In queste settimane abbiamo provato ad instaurare un dialogo con il Partito Democratico ed il Partito Socialista.
Ritenevamo che fosse doveroso confrontarci con due forze che, pur essendo molto lontane dal nostro modo di porci e dal nostro modo di intendere la politica, avevano messo in campo la disponibilità a ragionare su modalità radicalmente diverse rispette a quelle praticate fino ad oggi tanto per quanto riguarda gli aspetti programmatici quanto, soprattutto, sulla valutazione delle persone che avrebbero dovuto incarnare il “nuovo corso”, Abbiamo avuto dunque modo di parlare di progettualità e di raccontarci il modello di sviluppo che immaginavamo per Orta di Atella.
C’è stata una convergenza su una piattaforma programmatica e questa era una condizione che consideriamo necessaria ma, dato il particolare momento sociale e politico, non sufficiente.
Abbiamo richiesto che la coalizione si caratterizzasse da un lato politicamente, come chiesto d’altronde anche dai nostri interlocutori, ma che allo stesso tempo fosse rappresentata da figure facilmente e immediatamente collocabili, nell’immaginario collettivo, agli antipodi delle passate esperienze amministrative.
Credevamo e crediamo che sia necessario un momento di forte e decisa discontinuità rispetto alle politiche attuate ad Orta di Atella negli ultimi 20 anni.
Allo stesso modo, riteniamo che tale discontinuità la si debba praticare sia sul piano del programma politico, nel metodo e nel merito, ma soprattutto nelle figure, nei volti che dovranno presentarsi agli elettori ed incarnare l’insopprimibile anelito di cambiamento che Orta esprime nelle sue varie forme.
Ed il nostro non è un discorso di ordine morale o etico ma meramente politico.
Abbiamo dato indicazione e offerto la disponibilità di profili e competenze specifiche e riconoscibili precisando a più riprese che sarebbe stato rivoluzionario per la politica ortese, vitale per la coalizione e imprescindibile per noi che si riuscisse a costruire un progetto non attorno al peso elettorale delle persone ma attorno alla loro storia politica e sociale. Su questo punto siamo stati intransigenti: noi non siamo disponibili a cercare portatori di pacchetti di voti e costruire su questa sommatoria una alleanza. Non è questo il modo attraverso cui intendiamo creare il consenso.
Abbiamo ribadito che il cambiamento passa anche attraverso una inversione di senso. Una volta costruita una coalizione, caratterizzata a sinistra, con un profilo programmatico chiaro e radicale e con una proposta in termini di rappresentanza nettamente in discontinuità con il passato, da essa, e solo da essa, si sarebbe partiti per parlare alle persone, convincerle, cercare di farle appassionare nuovamente alla politica.

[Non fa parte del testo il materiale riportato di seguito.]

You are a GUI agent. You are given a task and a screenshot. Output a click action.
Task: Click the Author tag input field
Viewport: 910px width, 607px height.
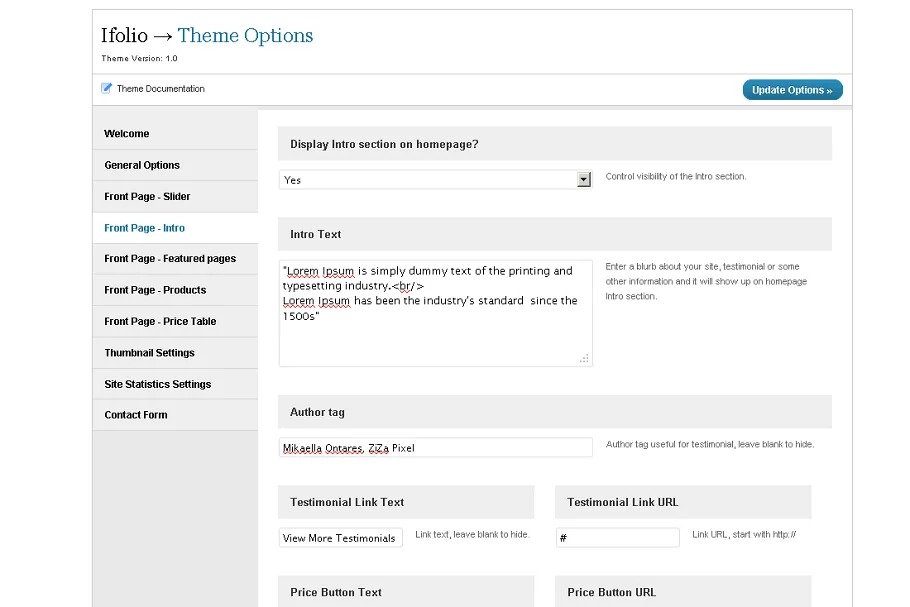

Purtroppo tale impostazione, tale ragionamento politico non è stato condiviso dai nostri interlocutori e questo inevitabilmente ha compromesso il dialogo, che anche a fatica, si era cercato di porre in essere.
Sappiamo bene che il tragitto verso le prossime elezioni amministrative sarà lunga e piena di insidie,, ma vorremmo che fosse chiaro da subito quale tipo di azioni abbiamo in mente per Orta di Atella e che anche i più nobili progetti, per noi, hanno senso se trovano spalle e gambe abituate alla lotta disposte a portarli avanti.
Se predichiamo la discontinuità nessuno si dovrebbe scandalizzare se quella discontinuità la vogliamo applicare a 360°, se pretendiamo una leadership che in nessun modo possa essere affiancata o addirittura sovrapposta alle passate e disastrose esperienze amministrative.
La chiusura di questo discorso non implica per noi la chiusura di tutti i discorsi.
Riteniamo che il tessuto politico e sociale ortese offra ancora tante potenzialità, ci siano molte persone che condividano la nostra stessa lettura della situazione politica attuale, l’accelerazione e la chiarezza che abbiamo preteso dagli incontri con il PD e il PSI nascono esclusivamente da una nostra predilezione alla praticità. Da questo punto di vista abbiamo imparato la lezione di Gramsci al punto da sapere che “a battere la testa contro il muro è la testa a rompersi e non il muro”.